- TASK BRIEF:
In every one of the following records, change "computer-use agent" to "GUI agent" and leave all other text unchanged.

- MATERIAL FOR THIS TASK:
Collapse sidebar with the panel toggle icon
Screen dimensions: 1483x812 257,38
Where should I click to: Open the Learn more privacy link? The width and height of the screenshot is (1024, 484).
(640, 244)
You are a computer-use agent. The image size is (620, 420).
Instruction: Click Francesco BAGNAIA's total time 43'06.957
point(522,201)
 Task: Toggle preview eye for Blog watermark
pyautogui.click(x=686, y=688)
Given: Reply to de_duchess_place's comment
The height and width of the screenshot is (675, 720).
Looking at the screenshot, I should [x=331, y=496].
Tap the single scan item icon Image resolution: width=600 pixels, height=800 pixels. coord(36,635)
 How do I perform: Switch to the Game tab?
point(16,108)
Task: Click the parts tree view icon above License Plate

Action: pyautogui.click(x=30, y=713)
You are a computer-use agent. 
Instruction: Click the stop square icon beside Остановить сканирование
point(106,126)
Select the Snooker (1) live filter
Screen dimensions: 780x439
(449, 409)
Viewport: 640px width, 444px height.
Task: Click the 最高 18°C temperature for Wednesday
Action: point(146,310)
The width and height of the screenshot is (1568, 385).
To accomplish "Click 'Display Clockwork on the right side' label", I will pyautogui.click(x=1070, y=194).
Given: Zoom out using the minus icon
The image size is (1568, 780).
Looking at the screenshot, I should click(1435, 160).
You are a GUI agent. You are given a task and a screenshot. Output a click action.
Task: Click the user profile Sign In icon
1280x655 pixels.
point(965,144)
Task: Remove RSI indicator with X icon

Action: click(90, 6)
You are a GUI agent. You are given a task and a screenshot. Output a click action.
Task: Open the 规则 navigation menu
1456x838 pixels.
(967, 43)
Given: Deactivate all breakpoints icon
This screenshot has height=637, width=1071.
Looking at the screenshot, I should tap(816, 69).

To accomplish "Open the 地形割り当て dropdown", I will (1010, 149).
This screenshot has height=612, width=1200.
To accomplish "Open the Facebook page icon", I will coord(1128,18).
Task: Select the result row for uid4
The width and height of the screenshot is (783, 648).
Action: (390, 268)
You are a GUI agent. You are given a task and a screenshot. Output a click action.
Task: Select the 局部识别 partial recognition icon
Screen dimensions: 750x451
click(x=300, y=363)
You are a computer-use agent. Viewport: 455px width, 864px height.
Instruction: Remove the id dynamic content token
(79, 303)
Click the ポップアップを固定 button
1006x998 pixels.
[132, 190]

- ANSWER TO THE EXERCISE:
Collapse sidebar with the panel toggle icon
Screen dimensions: 1483x812 257,38
Where should I click to: Open the Learn more privacy link? The width and height of the screenshot is (1024, 484).
(640, 244)
You are a GUI agent. The image size is (620, 420).
Instruction: Click Francesco BAGNAIA's total time 43'06.957
point(522,201)
 Task: Toggle preview eye for Blog watermark
pyautogui.click(x=686, y=688)
Given: Reply to de_duchess_place's comment
The height and width of the screenshot is (675, 720).
Looking at the screenshot, I should [x=331, y=496].
Tap the single scan item icon Image resolution: width=600 pixels, height=800 pixels. coord(36,635)
 How do I perform: Switch to the Game tab?
point(16,108)
Task: Click the parts tree view icon above License Plate

Action: pyautogui.click(x=30, y=713)
You are a GUI agent. 
Instruction: Click the stop square icon beside Остановить сканирование
point(106,126)
Select the Snooker (1) live filter
Screen dimensions: 780x439
(449, 409)
Viewport: 640px width, 444px height.
Task: Click the 最高 18°C temperature for Wednesday
Action: point(146,310)
The width and height of the screenshot is (1568, 385).
To accomplish "Click 'Display Clockwork on the right side' label", I will pyautogui.click(x=1070, y=194).
Given: Zoom out using the minus icon
The image size is (1568, 780).
Looking at the screenshot, I should click(1435, 160).
You are a GUI agent. You are given a task and a screenshot. Output a click action.
Task: Click the user profile Sign In icon
1280x655 pixels.
point(965,144)
Task: Remove RSI indicator with X icon

Action: click(90, 6)
You are a GUI agent. You are given a task and a screenshot. Output a click action.
Task: Open the 规则 navigation menu
1456x838 pixels.
(967, 43)
Given: Deactivate all breakpoints icon
This screenshot has height=637, width=1071.
Looking at the screenshot, I should tap(816, 69).

To accomplish "Open the 地形割り当て dropdown", I will (1010, 149).
This screenshot has height=612, width=1200.
To accomplish "Open the Facebook page icon", I will coord(1128,18).
Task: Select the result row for uid4
The width and height of the screenshot is (783, 648).
Action: (390, 268)
You are a GUI agent. You are given a task and a screenshot. Output a click action.
Task: Select the 局部识别 partial recognition icon
Screen dimensions: 750x451
click(x=300, y=363)
You are a GUI agent. Viewport: 455px width, 864px height.
Instruction: Remove the id dynamic content token
(79, 303)
Click the ポップアップを固定 button
1006x998 pixels.
[132, 190]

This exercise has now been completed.